§ **Set problem**: Copy all of the material below word for word, leaving the pictures out.

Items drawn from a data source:

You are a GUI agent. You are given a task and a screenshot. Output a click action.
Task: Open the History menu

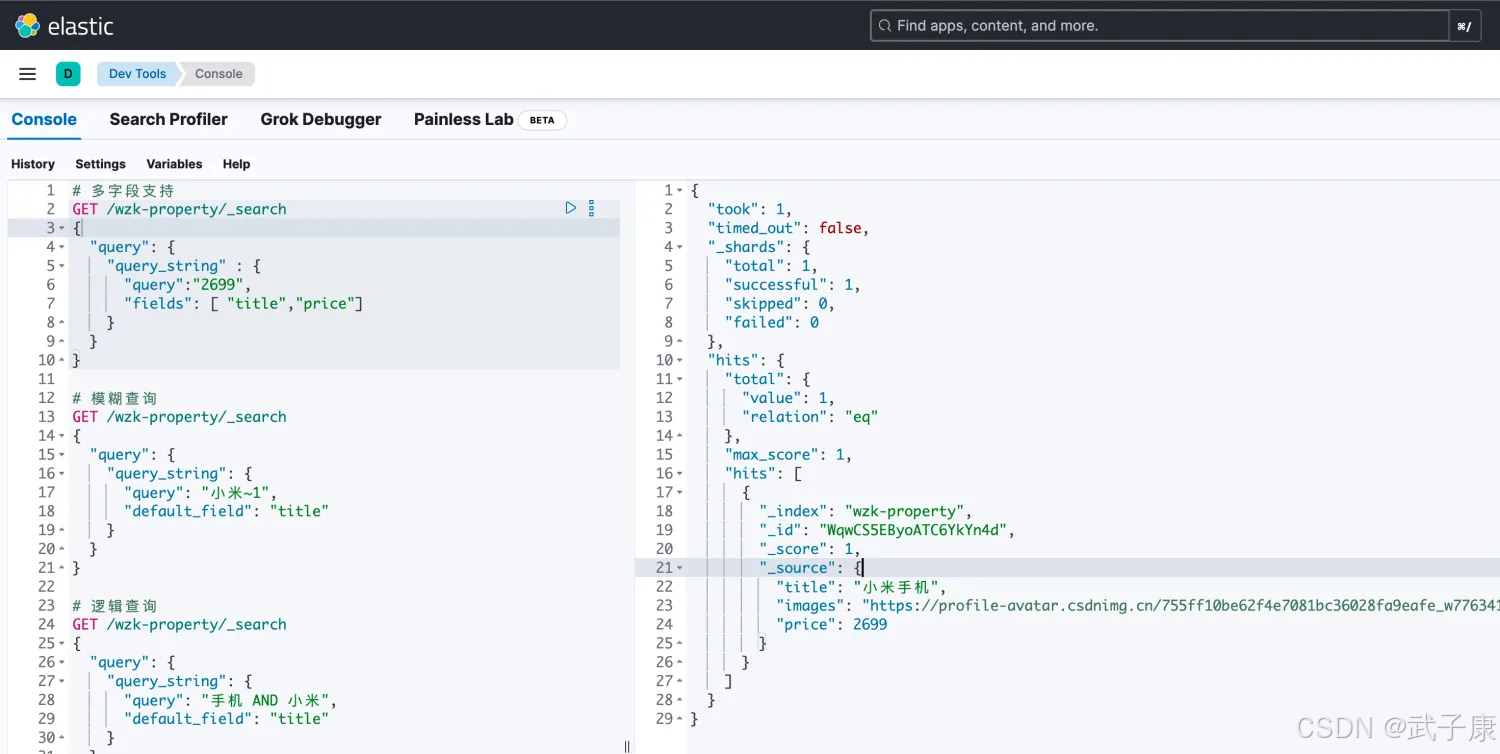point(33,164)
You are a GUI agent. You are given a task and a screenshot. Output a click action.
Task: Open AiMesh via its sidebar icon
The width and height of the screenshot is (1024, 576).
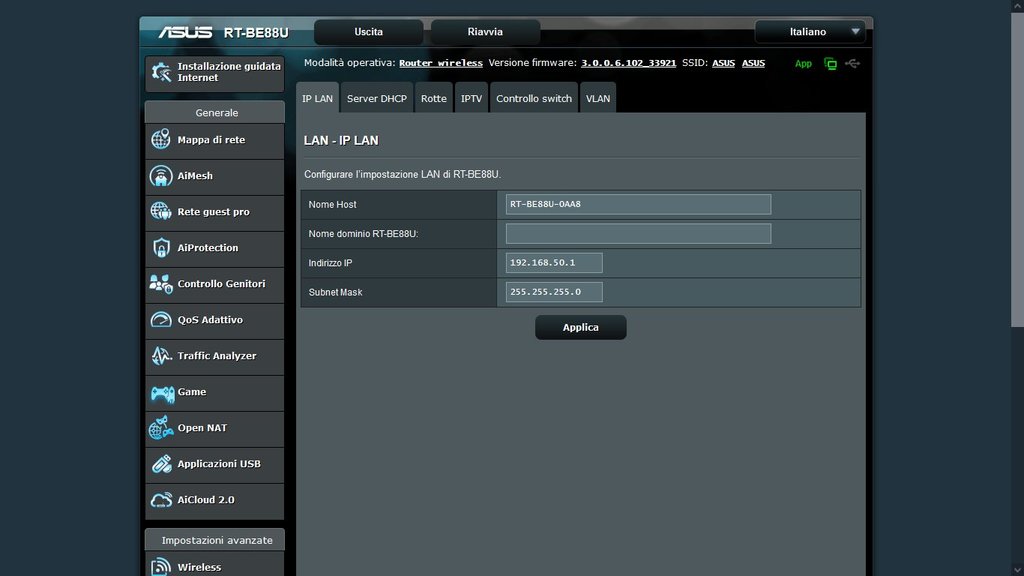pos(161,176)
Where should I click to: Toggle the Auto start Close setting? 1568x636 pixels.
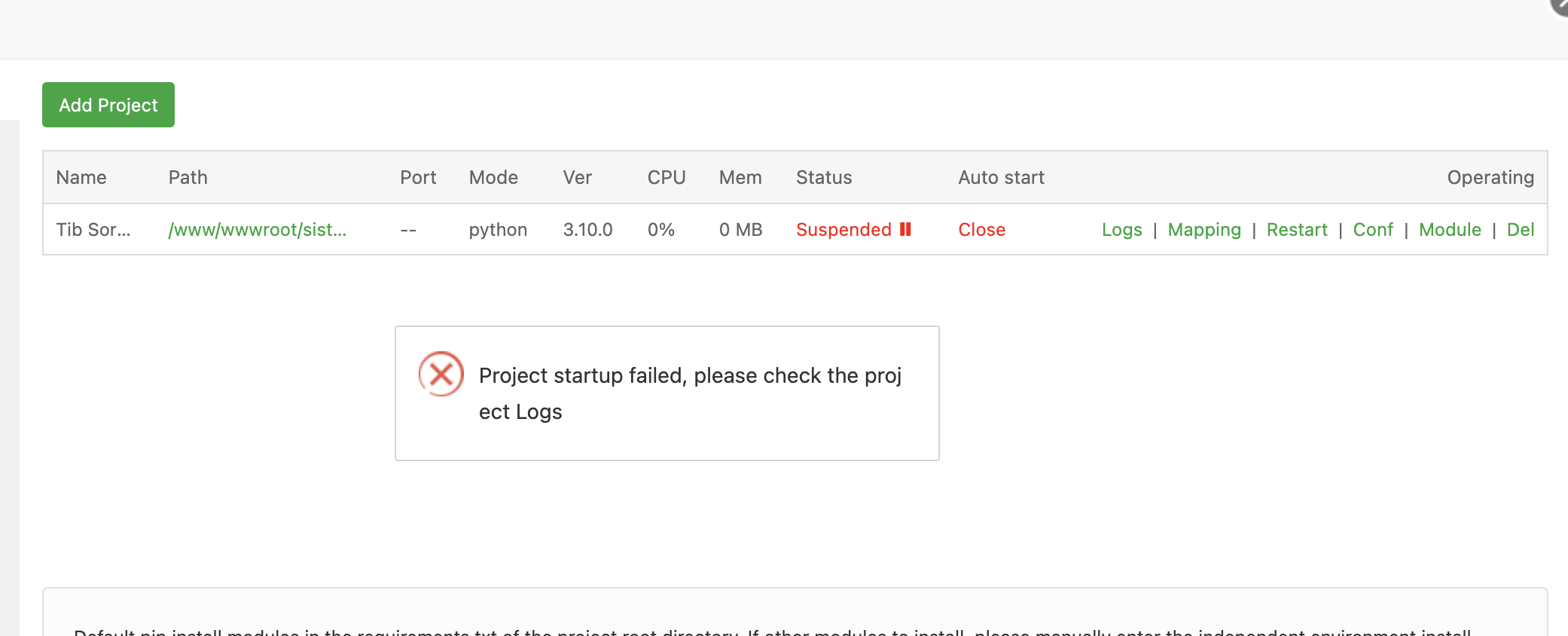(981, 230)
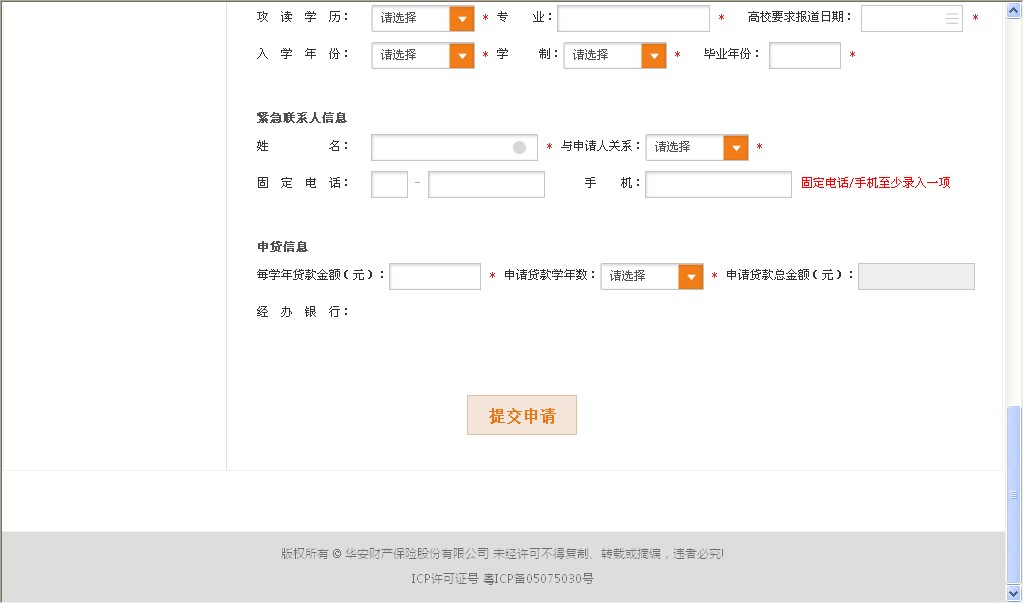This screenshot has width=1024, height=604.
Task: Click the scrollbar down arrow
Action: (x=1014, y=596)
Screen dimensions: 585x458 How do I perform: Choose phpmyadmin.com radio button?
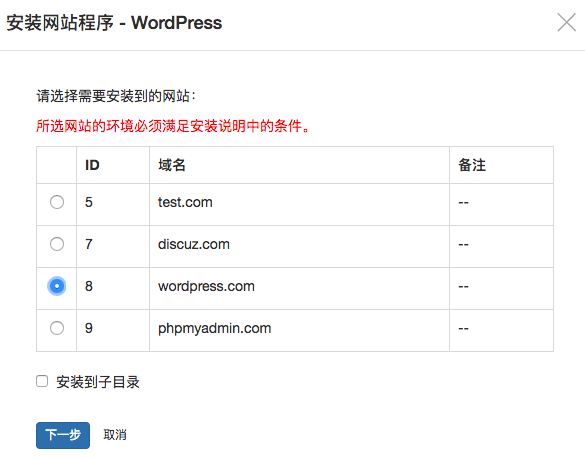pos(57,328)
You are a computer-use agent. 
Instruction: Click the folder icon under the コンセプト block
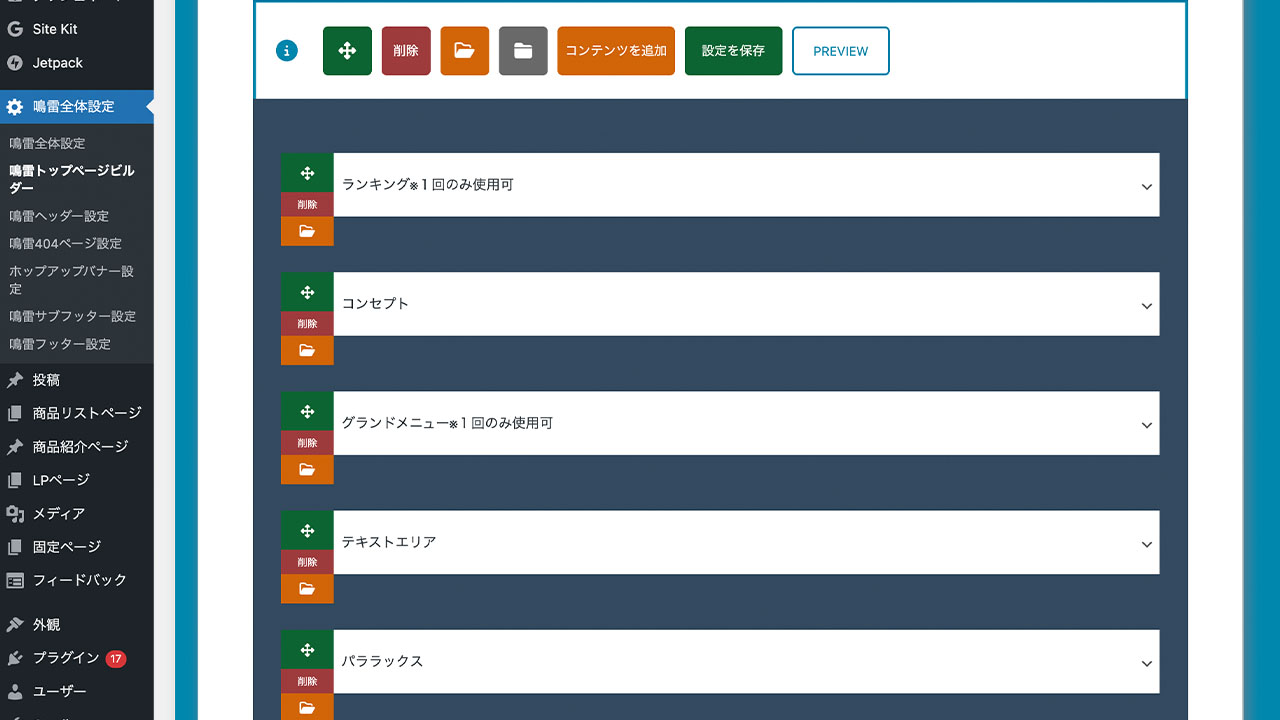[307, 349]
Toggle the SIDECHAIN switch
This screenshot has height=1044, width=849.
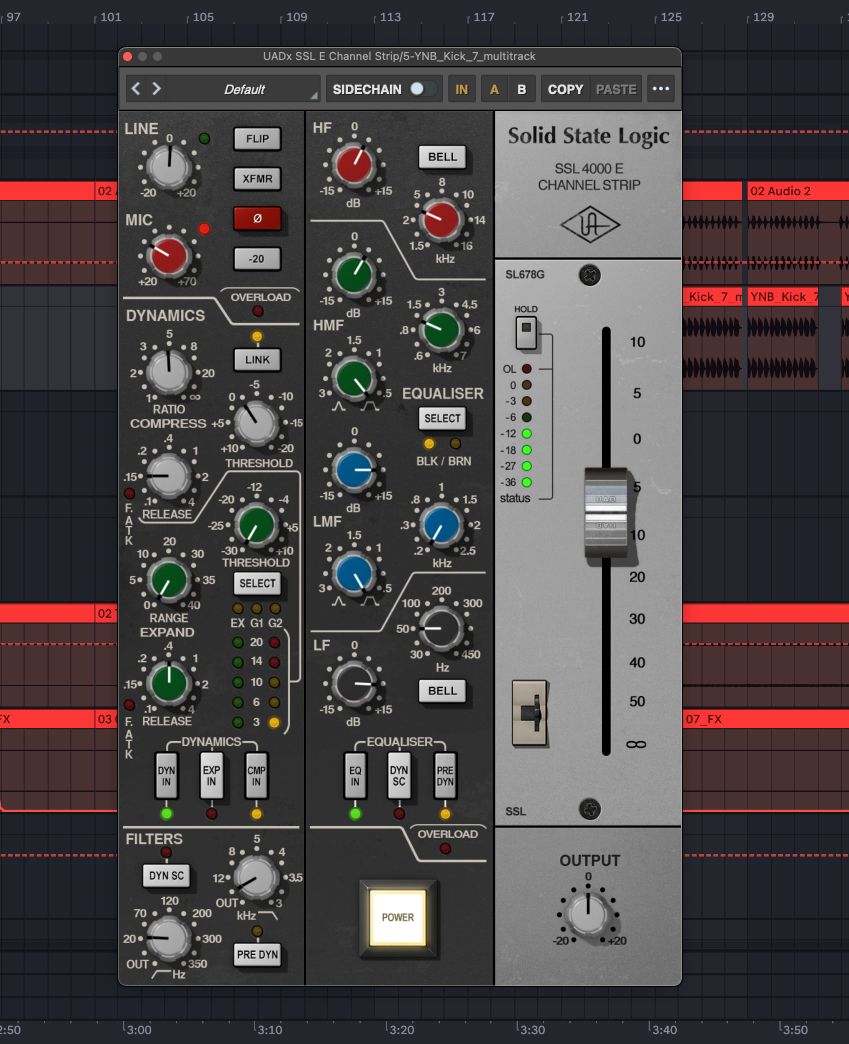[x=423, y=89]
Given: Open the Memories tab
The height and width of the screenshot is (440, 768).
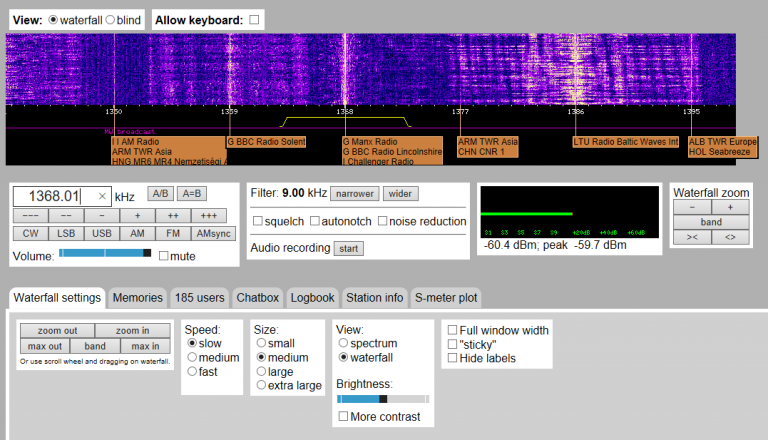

§ **Result for this task**:
You are a GUI agent. You are given a task and a screenshot. Output a click action.
Task: Open the History menu

point(33,164)
You are a GUI agent. You are given a task and a screenshot. Output a click action.
Task: Open AiMesh via its sidebar icon
The width and height of the screenshot is (1024, 576).
pos(161,176)
Where should I click to: Toggle the Auto start Close setting? 1568x636 pixels.
(981, 230)
This screenshot has width=1024, height=604.
Task: Click the scrollbar down arrow
Action: (x=1014, y=596)
Screen dimensions: 585x458 How do I perform: Choose phpmyadmin.com radio button?
pos(57,328)
You are a computer-use agent. 
Instruction: Click the folder icon under the コンセプト block
[307, 349]
Toggle the SIDECHAIN switch
This screenshot has height=1044, width=849.
[x=423, y=89]
Given: Open the Memories tab
The height and width of the screenshot is (440, 768).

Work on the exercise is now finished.